Wow! Friends—I was overwhelmed by the generosity of your responses to this blog when I made a plug for it last week. THANK YOU.
I hope this writing can offer a voice of encouragement in the midst of our meaner, internalized conditioning. There are so many rules our culture has asked us t
o live by—let me name some of the ones that bound me into knots. Maybe they’ll feel familiar…
1. Creativity is a hobby for kids. Grown-ups get serious.
2. If you are not at the top of whatever field you’ve chosen, you’re a middling failure. (AKA: if you can’t be perfect, don’t try.)
3. Satisfaction = complacency.
How often do we hear some variation of: we see the world not as it is, but as we are…? It’s such a platitude it feels empty. Until one day you’re shocked awake and realize your great Auntie was right all along!
I began to question a lot of cultural assumptions as a teenager and I had the usual, shady ideas on how to combat them. I experimented with drugs, criticized the ‘man’ and became annoyingly self-righteous. But in the end, I was also curious about the inside. I got my education and I got my good job. I was repelled and also attracted by the rules of engagement. If I’m being honest, I find a rule liberating. Nothing like somebody telling me what to do to take the pressure off my over-active brain.
Three years ago, I read a book called The Four Agreements by don Miguel Ruiz. I finished it in one day—some of which involved getting zapped by a dermatological laser—and even while I jumped and yelped in pain, I felt like a bright light had gone off right above me. (Well, I guess one had.) Ruiz talks about how we are conditioned by the cultural agreements we make. He gives you four new agreements to get yourself free. They’re good, and they’re his, so buy the book.
But it made me think—if this random dude is giving me rules and I feel that they’re so true I’m ready to drop everything and follow them, why can’t I dig deep and remember my own? I needed someone to offer me that possibility; to give me permission to consider my inner values and proceed from them.
Shortly after I read The Four Agreements, we visited extended family. I knew I didn’t want to see them in my typical, combative way. On the plane, with a baby under a nursing apron, I whispered new rules into the notes section of my iPhone. They’re a little bit hesitant and corny, and 2018 me would be horrified to share them.

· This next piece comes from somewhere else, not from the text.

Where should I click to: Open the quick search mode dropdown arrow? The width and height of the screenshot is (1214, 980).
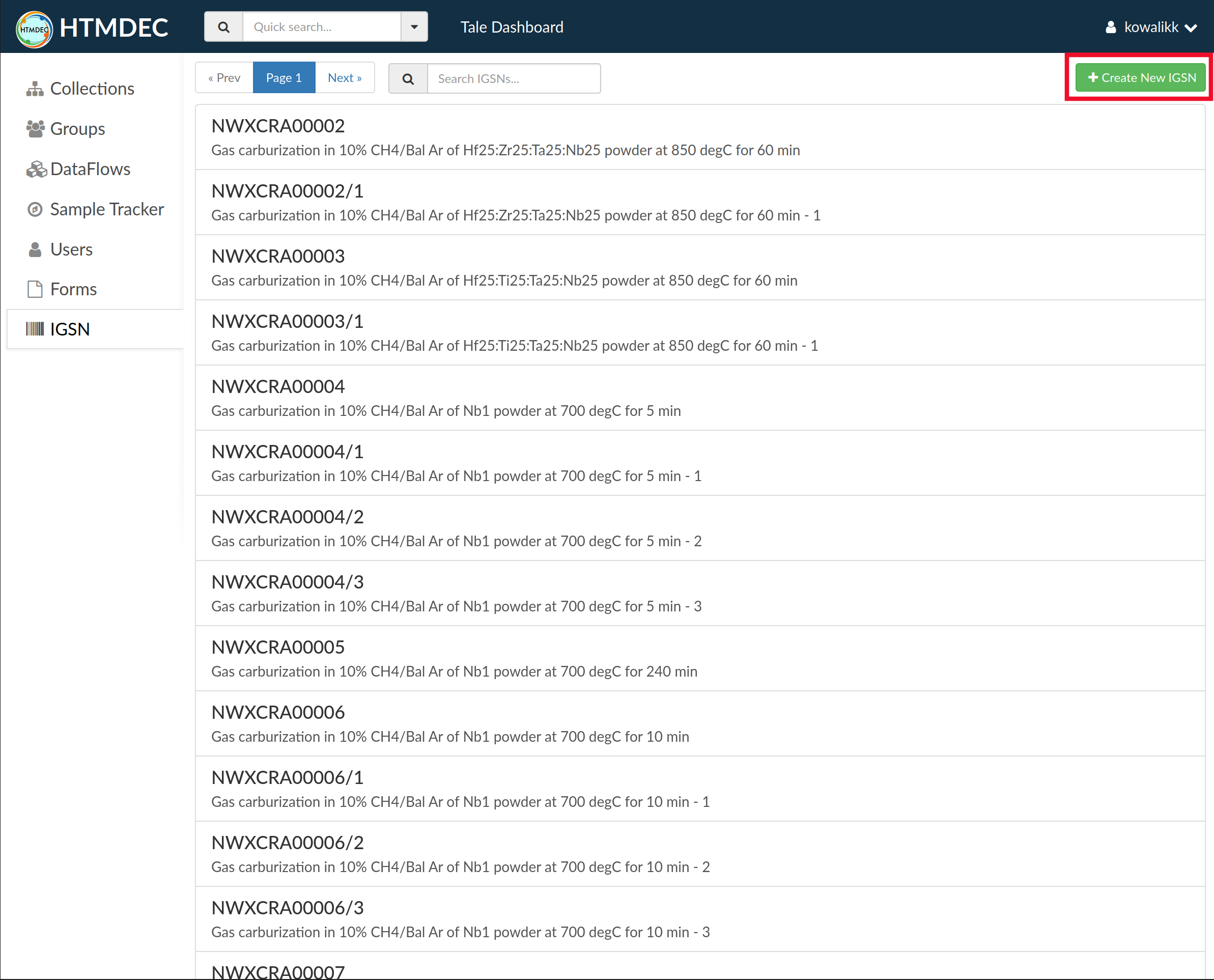pyautogui.click(x=414, y=27)
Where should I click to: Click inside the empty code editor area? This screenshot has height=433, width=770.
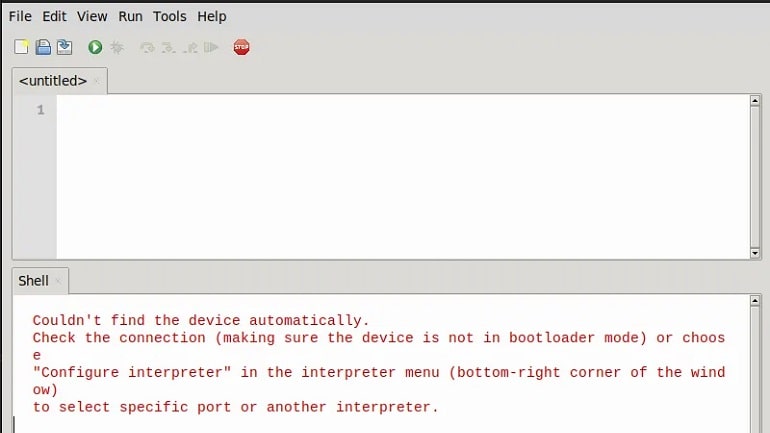click(x=403, y=177)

1) I am a loving, joyful person 2) People are good 3) I am raising my children in love, good humor and integrity 4) I am doing work that I love with trust and faith 5) Contentment is not complacency; it’s a practice. Below, I wrote this: “this year I will relax through my mind’s need to find conflict or muscle big changes; I will relax through my desire to keep account of rights and wrongs. Don’t clutch, don’t think, don’t panic. Trust.”
I felt both relieved and insane. But I suspended disbelief and trusted that these were the things I wanted to believe; maybe wanting was enough.
Our visit was great. I still remember one of the walks I took on the beach in the sunset while my husband put our children to sleep. I felt, for the first time since I’d done mushrooms in a lightning storm in a field at age seventeen (yes) that I was completely connected to the source of creation. If I hadn’t identified my new rules, that sunset walk would have involved me muttering to myself all the great comebacks I didn’t think of at dinner.
The compassionate qualities I directed towards myself made the people around me easier to be with. Defensiveness was off the table for everyone. And so, it began to be true to me: we see the world as we are.
Or, using a more active verb: we smear our inner qualities over everything.
To please my doubting mind, I’ve taken to documenting ways these new agreements positively affect my life. A perfect example would be publishing my frailties here and having them received with warmth and generosity—#4: trust the work that I love. Clearly, creative work and encouragement shouldn’t end in elementary school. Your responses to this writing made me appreciate our shared thirst for expression.
Eventually, the vice-grip of assumptions I carried for so long just dissolved. Perfect isn’t the point; it’s not even the aspiration. The beauty is in the vulnerability and sharing is a gift. Also: it’s good to be satisfied, even when we don’t have everything we want. Contentment now is the goal no matter what we aspire to. (More on this later.)
If this feels abstract or a long way off, I get it. I was a consummate deconstruct-er, doubter and judger-of-rights-and-wrongs that day I boarded the plane. I literally worked as a prosecutor: my job was to accuse people of crime and try to put them in jail. But I now believe that believing in a benevolent world is a choice. And that has made all the difference.
If you were waiting for permission to change your rules, here it is. And I wonder: how would you express yourself if you had no fear? Fuck it—this is not permission, this is me begging. Please please please do the thing. Smear it all over.